Abstract - Disassembling stripped binaries is a prominent challenge for binary analysis, due to the interleaving of code segments and data, and the difficulties of resolving control transfer targets of indirect calls and jumps. As a result, most existing disassemblers have both false positives (FP) and false negatives (FN). We observe that uncertainty is inevitable in disassembly due to the information loss during compilation and code generation. Therefore, we propose to model such uncertainty using probabilities and propose a novel disassembly technique, which computes a probability for each address in the code space, indicating its likelihood of being a true positive instruction. The probability is computed from a set of features that are reachable to an address, including control flow and data flow features. Our experiments with more than two thousands binaries show that our technique does not have any FN and has only 3.7% FP. In comparison, a state-of-the-art superset disassembly technique has 85% FP. A rewriter built on our disassembly can generate binaries that are only half of the size of those by superset disassembly and run 3% faster. While many widelyused disassemblers such as IDA and BAP suffer from missing function entries, our experiment also shows that even without any function entry information, our disassembler can still achieve 0 FN and 6.8% FP.

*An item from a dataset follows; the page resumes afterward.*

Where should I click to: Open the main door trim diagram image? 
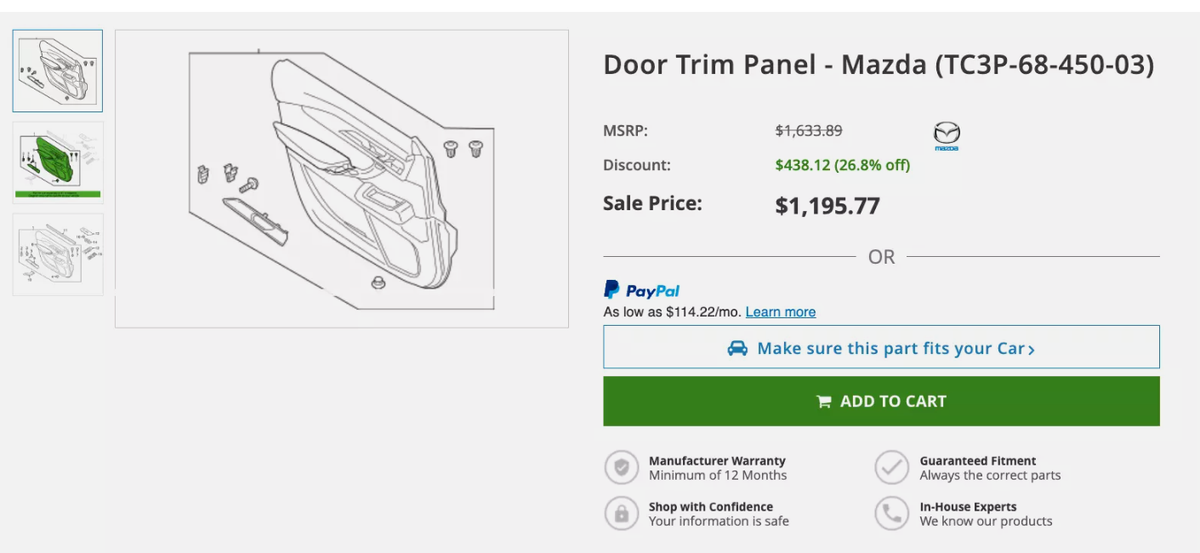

Spedi - Speculative disassembly, CFG recovery, and call-graph recovery from stripped binaries.

Spedi is a speculative disassembler for the variable-size Thumb ISA. Given an ELF file as input, Spedi can:

Recover correct assembly instructions.
Recover targets of switch jumps tables.
Identify functions in the binary and their call graph.
Spedi works directly on the binary without using symbol information. We found Spedi to outperform IDA Pro in our experiments.

This project depends on Capstone disassembly library (v3.0.4).

Result summary
Spedi (almost) perfectly recovers assembly instructions from our benchmarks binaries with 99.96% average. In comparison, IDA Pro has an average of 95.83% skewed by the relative poor performance on sha benchmark.

Spedi precisely recovers 97.46% of functions on average. That is, it identifies the correct start address and end address. Compare that to 40.53% average achieved by IDA Pro.

Disassembly time
A nice property of our technique is that it's also fast and scales well with increased benchmark size. For example, spedi disassembles du (50K instructions) in about 150 ms. Note that there is good room for further optimizations.

Spedi - --> Link <--
Speculative disassembly of binary code - --> Link <--


Nucleus, a tool for function identification in x64 binaries. Their paper "Compiler-Agnostic Function Detection in Binaries" was accepted at IEEE Euro S&P 2017. They use more or less the same function identification techniques implemented in Spedi.

Nucleus - --> Link <--
Compiler-Agnostic Function Detection in Binaries - --> Link <--


State-Enhanced Control Flow Graph
Abstract— In the omnipresent model of the stored-program computer, both the instructions and data are held in a single storage structure. Therefore, instructions can be read and written as if they were data. In practice however, instructions rarely change during the execution of the program.
As a result, it is often assumed that the instructions are constant. Therefore, many tools and analyses fail in the presence of self-modifying code. In this paper, we present an extension to the control flow graph representation, which enables the analysis, optimization and generation of self-modifying code: the state-enhanced control flow graph.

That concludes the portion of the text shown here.